## [Saved data entries]
************
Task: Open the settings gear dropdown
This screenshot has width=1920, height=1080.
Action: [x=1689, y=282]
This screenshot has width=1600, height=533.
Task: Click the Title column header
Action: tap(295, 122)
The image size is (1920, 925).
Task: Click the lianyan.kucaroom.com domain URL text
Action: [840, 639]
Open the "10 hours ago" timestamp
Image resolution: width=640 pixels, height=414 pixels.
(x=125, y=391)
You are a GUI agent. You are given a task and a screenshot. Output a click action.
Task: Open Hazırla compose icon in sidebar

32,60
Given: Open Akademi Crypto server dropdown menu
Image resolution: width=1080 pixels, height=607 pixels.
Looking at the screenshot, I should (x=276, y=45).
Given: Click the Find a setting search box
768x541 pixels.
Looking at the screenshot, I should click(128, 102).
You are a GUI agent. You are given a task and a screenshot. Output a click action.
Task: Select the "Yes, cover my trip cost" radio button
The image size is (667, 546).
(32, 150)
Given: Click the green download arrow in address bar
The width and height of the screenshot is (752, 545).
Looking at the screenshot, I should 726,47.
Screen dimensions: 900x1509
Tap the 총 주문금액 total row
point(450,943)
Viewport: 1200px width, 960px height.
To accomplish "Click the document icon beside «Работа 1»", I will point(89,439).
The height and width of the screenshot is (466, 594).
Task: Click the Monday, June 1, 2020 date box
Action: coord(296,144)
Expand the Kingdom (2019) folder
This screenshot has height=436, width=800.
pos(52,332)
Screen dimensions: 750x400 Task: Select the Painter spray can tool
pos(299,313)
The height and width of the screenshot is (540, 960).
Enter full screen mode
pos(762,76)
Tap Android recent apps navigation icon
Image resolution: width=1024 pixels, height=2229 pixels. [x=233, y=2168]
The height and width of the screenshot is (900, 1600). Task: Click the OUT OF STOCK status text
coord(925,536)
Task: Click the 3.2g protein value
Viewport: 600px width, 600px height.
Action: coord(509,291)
************
## [Task to complete]
Each entry must be retyped exactly as it was written above.

## [Answer for this exercise]
Task: Open the settings gear dropdown
This screenshot has width=1920, height=1080.
Action: [x=1689, y=282]
This screenshot has width=1600, height=533.
Task: Click the Title column header
Action: tap(295, 122)
The image size is (1920, 925).
Task: Click the lianyan.kucaroom.com domain URL text
Action: [840, 639]
Open the "10 hours ago" timestamp
Image resolution: width=640 pixels, height=414 pixels.
(x=125, y=391)
You are a GUI agent. You are given a task and a screenshot. Output a click action.
Task: Open Hazırla compose icon in sidebar

32,60
Given: Open Akademi Crypto server dropdown menu
Image resolution: width=1080 pixels, height=607 pixels.
Looking at the screenshot, I should (x=276, y=45).
Given: Click the Find a setting search box
768x541 pixels.
Looking at the screenshot, I should click(128, 102).
You are a GUI agent. You are given a task and a screenshot. Output a click action.
Task: Select the "Yes, cover my trip cost" radio button
The image size is (667, 546).
(32, 150)
Given: Click the green download arrow in address bar
The width and height of the screenshot is (752, 545).
Looking at the screenshot, I should 726,47.
Screen dimensions: 900x1509
Tap the 총 주문금액 total row
point(450,943)
Viewport: 1200px width, 960px height.
To accomplish "Click the document icon beside «Работа 1»", I will point(89,439).
The height and width of the screenshot is (466, 594).
Task: Click the Monday, June 1, 2020 date box
Action: coord(296,144)
Expand the Kingdom (2019) folder
This screenshot has height=436, width=800.
pos(52,332)
Screen dimensions: 750x400 Task: Select the Painter spray can tool
pos(299,313)
The height and width of the screenshot is (540, 960).
Enter full screen mode
pos(762,76)
Tap Android recent apps navigation icon
Image resolution: width=1024 pixels, height=2229 pixels. [x=233, y=2168]
The height and width of the screenshot is (900, 1600). Task: Click the OUT OF STOCK status text
coord(925,536)
Task: Click the 3.2g protein value
Viewport: 600px width, 600px height.
Action: coord(509,291)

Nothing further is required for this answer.